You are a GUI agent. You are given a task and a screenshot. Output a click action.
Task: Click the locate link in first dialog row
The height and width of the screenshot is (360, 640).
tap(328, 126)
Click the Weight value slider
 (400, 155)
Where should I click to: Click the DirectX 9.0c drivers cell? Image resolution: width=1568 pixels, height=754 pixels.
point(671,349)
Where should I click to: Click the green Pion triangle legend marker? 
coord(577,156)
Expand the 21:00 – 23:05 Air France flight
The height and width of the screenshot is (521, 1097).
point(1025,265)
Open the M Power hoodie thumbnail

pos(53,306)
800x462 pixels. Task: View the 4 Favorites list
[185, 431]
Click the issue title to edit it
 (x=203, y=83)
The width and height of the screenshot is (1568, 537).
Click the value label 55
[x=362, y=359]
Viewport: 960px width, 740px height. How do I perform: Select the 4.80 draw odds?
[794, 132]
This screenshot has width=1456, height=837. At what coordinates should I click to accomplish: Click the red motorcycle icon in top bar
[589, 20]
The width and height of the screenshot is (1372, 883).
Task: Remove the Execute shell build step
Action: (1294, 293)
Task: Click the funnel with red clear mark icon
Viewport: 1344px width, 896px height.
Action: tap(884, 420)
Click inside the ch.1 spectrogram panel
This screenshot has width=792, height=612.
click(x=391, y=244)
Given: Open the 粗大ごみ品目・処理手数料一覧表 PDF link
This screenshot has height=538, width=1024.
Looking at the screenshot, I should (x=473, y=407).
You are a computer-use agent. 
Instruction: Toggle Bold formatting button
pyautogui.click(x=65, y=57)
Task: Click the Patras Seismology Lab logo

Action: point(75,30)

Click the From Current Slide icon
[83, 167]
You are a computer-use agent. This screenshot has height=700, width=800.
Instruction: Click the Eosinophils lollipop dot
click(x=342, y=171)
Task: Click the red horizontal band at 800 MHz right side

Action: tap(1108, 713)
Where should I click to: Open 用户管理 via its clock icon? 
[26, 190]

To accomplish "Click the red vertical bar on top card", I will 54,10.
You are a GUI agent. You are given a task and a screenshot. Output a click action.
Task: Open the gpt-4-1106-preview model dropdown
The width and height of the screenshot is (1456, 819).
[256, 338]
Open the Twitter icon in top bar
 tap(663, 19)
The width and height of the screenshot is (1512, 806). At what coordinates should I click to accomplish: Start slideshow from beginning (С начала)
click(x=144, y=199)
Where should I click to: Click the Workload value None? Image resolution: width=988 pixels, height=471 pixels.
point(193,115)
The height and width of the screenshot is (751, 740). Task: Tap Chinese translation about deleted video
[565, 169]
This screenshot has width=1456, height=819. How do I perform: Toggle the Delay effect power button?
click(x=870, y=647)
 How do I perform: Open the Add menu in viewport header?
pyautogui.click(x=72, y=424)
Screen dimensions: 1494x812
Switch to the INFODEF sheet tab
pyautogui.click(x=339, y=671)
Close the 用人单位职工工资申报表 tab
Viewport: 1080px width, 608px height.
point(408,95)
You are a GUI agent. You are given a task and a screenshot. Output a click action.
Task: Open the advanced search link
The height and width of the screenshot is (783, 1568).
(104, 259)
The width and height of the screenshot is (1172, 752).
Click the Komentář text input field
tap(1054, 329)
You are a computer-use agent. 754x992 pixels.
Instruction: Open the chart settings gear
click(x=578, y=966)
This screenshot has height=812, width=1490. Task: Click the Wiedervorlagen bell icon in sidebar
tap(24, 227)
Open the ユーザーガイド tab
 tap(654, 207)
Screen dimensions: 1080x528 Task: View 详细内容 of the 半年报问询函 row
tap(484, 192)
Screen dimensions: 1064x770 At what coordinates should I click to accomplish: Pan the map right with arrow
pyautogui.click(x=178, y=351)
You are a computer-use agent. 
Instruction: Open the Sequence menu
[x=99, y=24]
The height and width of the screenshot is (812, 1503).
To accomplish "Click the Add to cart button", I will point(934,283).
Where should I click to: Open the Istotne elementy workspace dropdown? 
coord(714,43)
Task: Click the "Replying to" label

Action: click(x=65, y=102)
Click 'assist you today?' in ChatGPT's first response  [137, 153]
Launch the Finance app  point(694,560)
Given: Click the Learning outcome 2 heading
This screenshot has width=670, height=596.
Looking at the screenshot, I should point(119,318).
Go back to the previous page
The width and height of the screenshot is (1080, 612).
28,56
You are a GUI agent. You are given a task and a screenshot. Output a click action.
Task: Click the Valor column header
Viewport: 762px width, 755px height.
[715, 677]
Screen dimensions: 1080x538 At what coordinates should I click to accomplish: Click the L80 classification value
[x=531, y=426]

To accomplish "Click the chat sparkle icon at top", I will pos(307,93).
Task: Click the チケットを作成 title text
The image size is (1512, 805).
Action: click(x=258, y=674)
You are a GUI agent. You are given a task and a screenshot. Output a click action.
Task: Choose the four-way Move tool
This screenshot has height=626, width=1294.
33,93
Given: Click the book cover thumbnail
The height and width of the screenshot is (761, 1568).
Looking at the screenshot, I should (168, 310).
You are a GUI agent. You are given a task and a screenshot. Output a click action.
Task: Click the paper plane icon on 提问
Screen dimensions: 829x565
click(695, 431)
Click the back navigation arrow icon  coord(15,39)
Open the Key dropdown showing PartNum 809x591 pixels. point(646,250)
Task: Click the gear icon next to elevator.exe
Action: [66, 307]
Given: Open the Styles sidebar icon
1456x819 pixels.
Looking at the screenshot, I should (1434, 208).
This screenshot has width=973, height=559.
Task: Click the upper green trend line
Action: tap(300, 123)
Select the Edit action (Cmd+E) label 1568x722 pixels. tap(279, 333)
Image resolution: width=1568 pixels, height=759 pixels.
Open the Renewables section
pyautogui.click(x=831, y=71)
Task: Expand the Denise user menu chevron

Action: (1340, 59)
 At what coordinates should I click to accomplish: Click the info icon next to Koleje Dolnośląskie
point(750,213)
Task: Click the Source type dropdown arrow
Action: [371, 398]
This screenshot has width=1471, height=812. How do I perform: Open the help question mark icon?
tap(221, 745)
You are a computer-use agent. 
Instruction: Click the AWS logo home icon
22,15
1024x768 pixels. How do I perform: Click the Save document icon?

_ _ _ _ _ _ _

> **DIRECTIONS FOR THIS TASK**: Rewrite the entries above, changing "How do I perform" to "How can I perform" wherever it occurs and keeping everything else as it is.

> **ANSWER IN FULL**:
You are a GUI agent. You are given a task and a screenshot. Output a click action.
Task: Click the locate link in first dialog row
The height and width of the screenshot is (360, 640).
tap(328, 126)
Click the Weight value slider
 (400, 155)
Where should I click to: Click the DirectX 9.0c drivers cell? Image resolution: width=1568 pixels, height=754 pixels.
point(671,349)
Where should I click to: Click the green Pion triangle legend marker? 
coord(577,156)
Expand the 21:00 – 23:05 Air France flight
The height and width of the screenshot is (521, 1097).
point(1025,265)
Open the M Power hoodie thumbnail

pos(53,306)
800x462 pixels. Task: View the 4 Favorites list
[185, 431]
Click the issue title to edit it
 (x=203, y=83)
The width and height of the screenshot is (1568, 537).
Click the value label 55
[x=362, y=359]
Viewport: 960px width, 740px height. How can I perform: Select the 4.80 draw odds?
[794, 132]
This screenshot has width=1456, height=837. At what coordinates should I click to accomplish: Click the red motorcycle icon in top bar
[589, 20]
The width and height of the screenshot is (1372, 883).
Task: Remove the Execute shell build step
Action: (1294, 293)
Task: Click the funnel with red clear mark icon
Viewport: 1344px width, 896px height.
Action: tap(884, 420)
Click inside the ch.1 spectrogram panel
This screenshot has width=792, height=612.
click(x=391, y=244)
Given: Open the 粗大ごみ品目・処理手数料一覧表 PDF link
This screenshot has height=538, width=1024.
Looking at the screenshot, I should (x=473, y=407).
You are a computer-use agent. 
Instruction: Toggle Bold formatting button
pyautogui.click(x=65, y=57)
Task: Click the Patras Seismology Lab logo

Action: point(75,30)

Click the From Current Slide icon
[83, 167]
You are a computer-use agent. This screenshot has height=700, width=800.
Instruction: Click the Eosinophils lollipop dot
click(x=342, y=171)
Task: Click the red horizontal band at 800 MHz right side

Action: tap(1108, 713)
Where should I click to: Open 用户管理 via its clock icon? 
[26, 190]

To accomplish "Click the red vertical bar on top card", I will 54,10.
You are a GUI agent. You are given a task and a screenshot. Output a click action.
Task: Open the gpt-4-1106-preview model dropdown
The width and height of the screenshot is (1456, 819).
[256, 338]
Open the Twitter icon in top bar
 tap(663, 19)
The width and height of the screenshot is (1512, 806). At what coordinates should I click to accomplish: Start slideshow from beginning (С начала)
click(x=144, y=199)
Where should I click to: Click the Workload value None? Image resolution: width=988 pixels, height=471 pixels.
point(193,115)
The height and width of the screenshot is (751, 740). Task: Tap Chinese translation about deleted video
[565, 169]
This screenshot has width=1456, height=819. How can I perform: Toggle the Delay effect power button?
click(x=870, y=647)
 How can I perform: Open the Add menu in viewport header?
pyautogui.click(x=72, y=424)
Screen dimensions: 1494x812
Switch to the INFODEF sheet tab
pyautogui.click(x=339, y=671)
Close the 用人单位职工工资申报表 tab
Viewport: 1080px width, 608px height.
point(408,95)
You are a GUI agent. You are given a task and a screenshot. Output a click action.
Task: Open the advanced search link
The height and width of the screenshot is (783, 1568).
(104, 259)
The width and height of the screenshot is (1172, 752).
Click the Komentář text input field
tap(1054, 329)
You are a computer-use agent. 754x992 pixels.
Instruction: Open the chart settings gear
click(x=578, y=966)
This screenshot has height=812, width=1490. Task: Click the Wiedervorlagen bell icon in sidebar
tap(24, 227)
Open the ユーザーガイド tab
 tap(654, 207)
Screen dimensions: 1080x528 Task: View 详细内容 of the 半年报问询函 row
tap(484, 192)
Screen dimensions: 1064x770 At what coordinates should I click to accomplish: Pan the map right with arrow
pyautogui.click(x=178, y=351)
You are a computer-use agent. 
Instruction: Open the Sequence menu
[x=99, y=24]
The height and width of the screenshot is (812, 1503).
To accomplish "Click the Add to cart button", I will point(934,283).
Where should I click to: Open the Istotne elementy workspace dropdown? 
coord(714,43)
Task: Click the "Replying to" label

Action: click(x=65, y=102)
Click 'assist you today?' in ChatGPT's first response  [137, 153]
Launch the Finance app  point(694,560)
Given: Click the Learning outcome 2 heading
This screenshot has width=670, height=596.
Looking at the screenshot, I should point(119,318).
Go back to the previous page
The width and height of the screenshot is (1080, 612).
28,56
You are a GUI agent. You are given a task and a screenshot. Output a click action.
Task: Click the Valor column header
Viewport: 762px width, 755px height.
[715, 677]
Screen dimensions: 1080x538 At what coordinates should I click to accomplish: Click the L80 classification value
[x=531, y=426]

To accomplish "Click the chat sparkle icon at top", I will pos(307,93).
Task: Click the チケットを作成 title text
The image size is (1512, 805).
Action: click(x=258, y=674)
You are a GUI agent. You are given a task and a screenshot. Output a click action.
Task: Choose the four-way Move tool
This screenshot has height=626, width=1294.
33,93
Given: Click the book cover thumbnail
The height and width of the screenshot is (761, 1568).
Looking at the screenshot, I should (168, 310).
You are a GUI agent. You are given a task and a screenshot. Output a click action.
Task: Click the paper plane icon on 提问
Screen dimensions: 829x565
click(695, 431)
Click the back navigation arrow icon  coord(15,39)
Open the Key dropdown showing PartNum 809x591 pixels. point(646,250)
Task: Click the gear icon next to elevator.exe
Action: [66, 307]
Given: Open the Styles sidebar icon
1456x819 pixels.
Looking at the screenshot, I should (1434, 208).
This screenshot has width=973, height=559.
Task: Click the upper green trend line
Action: tap(300, 123)
Select the Edit action (Cmd+E) label 1568x722 pixels. tap(279, 333)
Image resolution: width=1568 pixels, height=759 pixels.
Open the Renewables section
pyautogui.click(x=831, y=71)
Task: Expand the Denise user menu chevron

Action: (1340, 59)
 At what coordinates should I click to accomplish: Click the info icon next to Koleje Dolnośląskie
point(750,213)
Task: Click the Source type dropdown arrow
Action: [371, 398]
This screenshot has width=1471, height=812. How can I perform: Open the help question mark icon?
tap(221, 745)
You are a computer-use agent. 
Instruction: Click the AWS logo home icon
22,15
1024x768 pixels. How can I perform: Click the Save document icon?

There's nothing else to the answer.